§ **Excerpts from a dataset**

= = = = = = =

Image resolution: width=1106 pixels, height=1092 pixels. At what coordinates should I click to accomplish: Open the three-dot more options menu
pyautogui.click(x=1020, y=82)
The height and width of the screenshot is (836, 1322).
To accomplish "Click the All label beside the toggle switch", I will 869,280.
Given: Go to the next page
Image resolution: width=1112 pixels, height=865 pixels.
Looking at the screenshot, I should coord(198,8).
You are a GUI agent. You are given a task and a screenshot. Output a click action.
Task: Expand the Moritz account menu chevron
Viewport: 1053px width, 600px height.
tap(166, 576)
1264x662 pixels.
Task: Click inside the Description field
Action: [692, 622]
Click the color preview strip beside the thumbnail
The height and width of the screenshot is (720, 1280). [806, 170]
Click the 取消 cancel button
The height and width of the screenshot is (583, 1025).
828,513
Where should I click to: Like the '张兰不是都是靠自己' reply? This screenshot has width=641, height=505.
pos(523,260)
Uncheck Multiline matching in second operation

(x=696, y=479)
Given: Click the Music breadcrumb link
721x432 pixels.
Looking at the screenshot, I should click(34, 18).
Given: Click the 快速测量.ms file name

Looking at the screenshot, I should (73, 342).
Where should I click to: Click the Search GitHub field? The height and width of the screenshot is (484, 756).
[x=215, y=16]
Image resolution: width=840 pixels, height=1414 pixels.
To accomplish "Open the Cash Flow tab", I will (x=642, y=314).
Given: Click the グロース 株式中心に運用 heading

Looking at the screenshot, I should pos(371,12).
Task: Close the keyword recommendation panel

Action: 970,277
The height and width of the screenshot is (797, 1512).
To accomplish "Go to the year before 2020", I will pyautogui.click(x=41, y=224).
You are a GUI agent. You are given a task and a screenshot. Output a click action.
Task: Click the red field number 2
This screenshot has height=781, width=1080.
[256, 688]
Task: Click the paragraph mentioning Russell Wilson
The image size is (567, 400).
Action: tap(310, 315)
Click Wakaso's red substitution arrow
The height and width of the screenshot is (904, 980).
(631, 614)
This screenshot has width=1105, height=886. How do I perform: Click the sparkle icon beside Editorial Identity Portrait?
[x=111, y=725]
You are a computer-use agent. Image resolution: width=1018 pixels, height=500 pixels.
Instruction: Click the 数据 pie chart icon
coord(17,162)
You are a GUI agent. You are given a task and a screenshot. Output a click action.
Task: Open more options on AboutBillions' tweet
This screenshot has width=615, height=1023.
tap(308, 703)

= = = = = = =

§ **INSTRUCTIONS TO FOLLOW**
Output all of the data without altering a single line.

§ **RESPONSE TO THIS EXERCISE**
Image resolution: width=1106 pixels, height=1092 pixels. At what coordinates should I click to accomplish: Open the three-dot more options menu
pyautogui.click(x=1020, y=82)
The height and width of the screenshot is (836, 1322).
To accomplish "Click the All label beside the toggle switch", I will 869,280.
Given: Go to the next page
Image resolution: width=1112 pixels, height=865 pixels.
Looking at the screenshot, I should coord(198,8).
You are a GUI agent. You are given a task and a screenshot. Output a click action.
Task: Expand the Moritz account menu chevron
Viewport: 1053px width, 600px height.
tap(166, 576)
1264x662 pixels.
Task: Click inside the Description field
Action: [692, 622]
Click the color preview strip beside the thumbnail
The height and width of the screenshot is (720, 1280). [806, 170]
Click the 取消 cancel button
The height and width of the screenshot is (583, 1025).
828,513
Where should I click to: Like the '张兰不是都是靠自己' reply? This screenshot has width=641, height=505.
pos(523,260)
Uncheck Multiline matching in second operation

(x=696, y=479)
Given: Click the Music breadcrumb link
721x432 pixels.
Looking at the screenshot, I should click(34, 18).
Given: Click the 快速测量.ms file name

Looking at the screenshot, I should (73, 342).
Where should I click to: Click the Search GitHub field? The height and width of the screenshot is (484, 756).
[x=215, y=16]
Image resolution: width=840 pixels, height=1414 pixels.
To accomplish "Open the Cash Flow tab", I will (x=642, y=314).
Given: Click the グロース 株式中心に運用 heading

Looking at the screenshot, I should pos(371,12).
Task: Close the keyword recommendation panel

Action: 970,277
The height and width of the screenshot is (797, 1512).
To accomplish "Go to the year before 2020", I will pyautogui.click(x=41, y=224).
You are a GUI agent. You are given a task and a screenshot. Output a click action.
Task: Click the red field number 2
This screenshot has height=781, width=1080.
[256, 688]
Task: Click the paragraph mentioning Russell Wilson
The image size is (567, 400).
Action: tap(310, 315)
Click Wakaso's red substitution arrow
The height and width of the screenshot is (904, 980).
(631, 614)
This screenshot has width=1105, height=886. How do I perform: Click the sparkle icon beside Editorial Identity Portrait?
[x=111, y=725]
You are a computer-use agent. Image resolution: width=1018 pixels, height=500 pixels.
Instruction: Click the 数据 pie chart icon
coord(17,162)
You are a GUI agent. You are given a task and a screenshot. Output a click action.
Task: Open more options on AboutBillions' tweet
This screenshot has width=615, height=1023.
tap(308, 703)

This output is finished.